The first collection is about tea. Tea drinking was intended to be on of the methods to be quiet, to have a harmony between your private life and social life, country and urban life, a moment that is balanced. When you drink tea, you need tea objects, which you can find in our collection. To drink tea you need to sit down, so we have furniture. And you need to wear something, so we have some very comfortable, soft, tender, relaxed and quiet clothing. And when we drink tea in China, we have some toys, things that we can caress, touch, appreciate. So we have some jewelry, some miniatures, some “toys” for adults.
How would you describe the Shang Xia aesthetic?
We’re trying to create a style that is timeless. If you have a look at furniture from Ming dynasty, it’s so modern, it’s timeless. This is what we’re trying to do but with a contemporary language and with functional objects that we can use everyday. At Shang Xia there are no traditional Chinese shapes or patterns, no flowers or motifs borrowed from history. What is Chinese is the inspiration from spiritual symbols and the craftsmanship. Real timeless objects are not born out of shape but rather from something spiritual.
How would you characterise Chinese contemporary design now?
The Chinese creative industry only started 10 years ago. My generation who graduated from design school at that time is very lucky to be at the beginning of this new development. The market and society needs us. Today, the creative industry is very active. It’s like in a garden, every flower is growing. But it’s a wild garden. It’s not like in France or Italy where there is a developed system. In our garden of design, most designers are still making trendy objects and trying to be avant-garde.
Is part of Shang Xia’s mission to safe guard traditional craftsmanship that is in danger of being lost?
Pierre-Alexis said that we are like peasants preparing the earth not only for us but also for the next generations. Today in the traditional Chinese ateliers of craftsmen, they have difficulties because what they are making is not up-to-date with today’s lifestyle. Either you are a master and you make unique pieces for collection or you make huge elephants that no one wants to buy. The craft could disappear. We use their experience with a new design to transform functional objects. Then we all have a market.
How have the craftspeople you work with reacted to the Shang Xia project?
There are a lot of very touching stories from during three and a half years. For example, I visited the atelier of the master who makes our furniture in very precious imperial wood. We were so happy to meet each other and when I came back to Shanghai I wrote to him to express my appreciation. One week later I received a hand written reply. I cried because he is 60 and he shared everything about his life during the Cultural Revolution, what he’s disappointed about, the cultural differences between him and his son, how he appreciates our project, how he shares our dreams. In the last paragraph he wrote that he is a person of the sunset (because he is 60 years old) but that the sun of the sunset still has some warmth and light and that he is ready to share that. He asked that if we succeed together his only demand is that we invite him to visit Paris which he has dreamed about since he was young. Our project is full of this kind of love, exchange, respect, and generosity. Only this way will be successful.

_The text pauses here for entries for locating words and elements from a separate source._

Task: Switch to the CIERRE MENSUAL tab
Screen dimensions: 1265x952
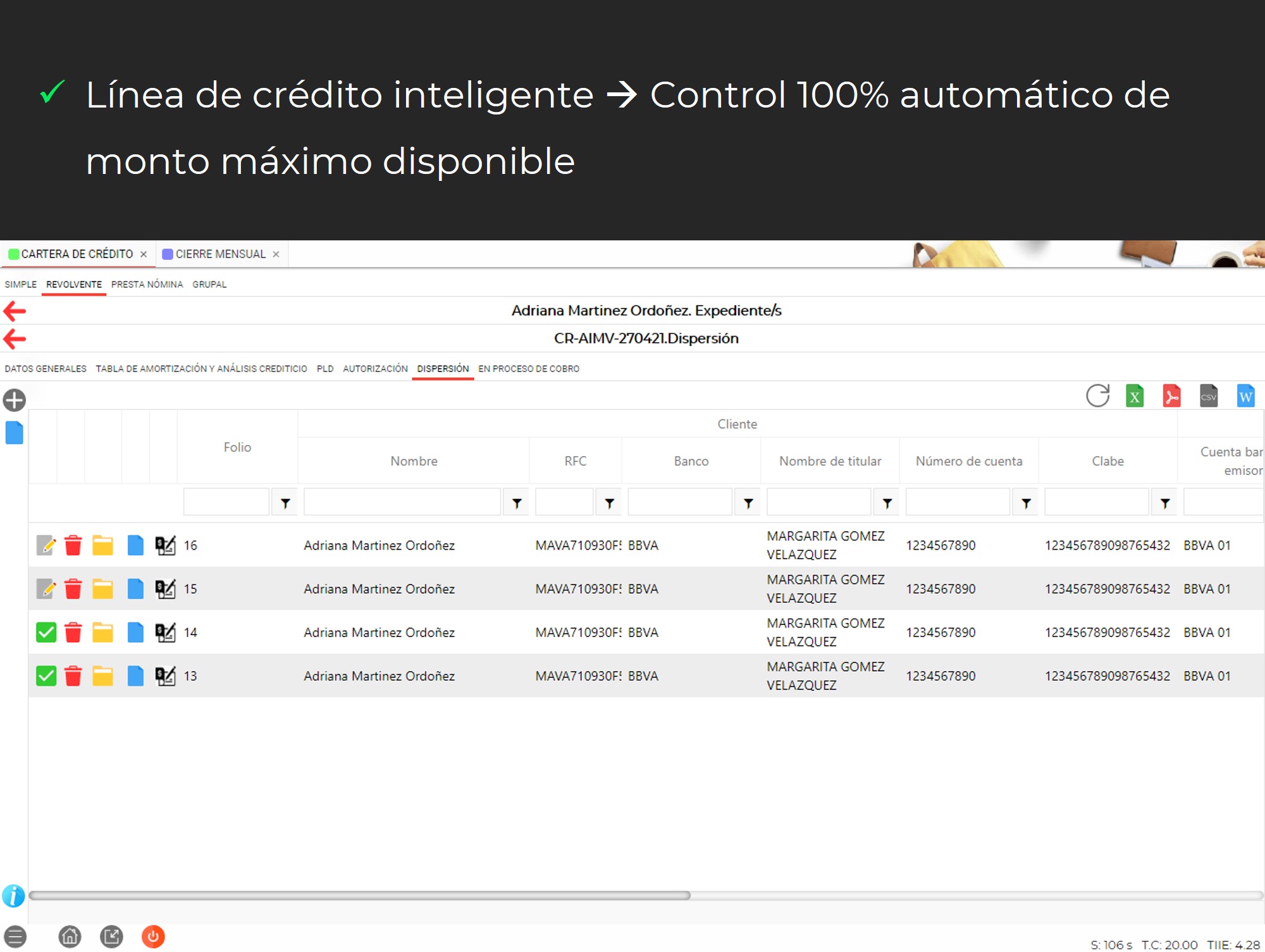Action: click(219, 254)
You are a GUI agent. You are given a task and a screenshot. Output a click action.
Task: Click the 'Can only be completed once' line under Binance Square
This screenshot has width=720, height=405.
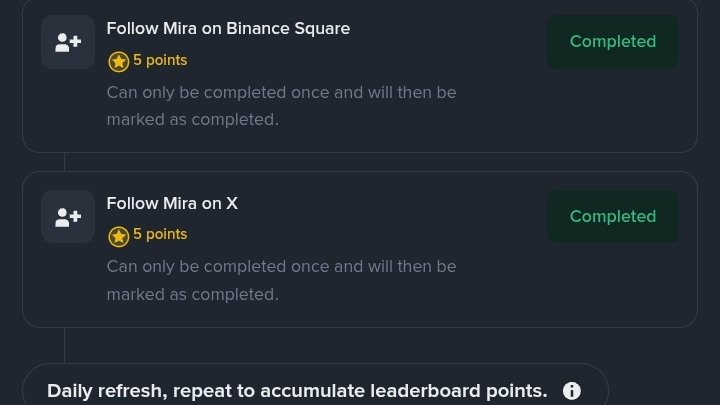[281, 93]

Are you filling a niche in terms of the demand of the modern Chinese buyer of luxury goods?
China opened up in the 1980s and rich people over the last 30 years have experienced all luxury brands from the west. When a country develops its economy to a certain level, people go back to its own roots. Rich Chinese people are now looking for things from our culture. I have some very rich friends and I see how they have changed their buying behaviour. For example, they want to know what tea the emperors drunk and they’re trying to find out where they can buy that.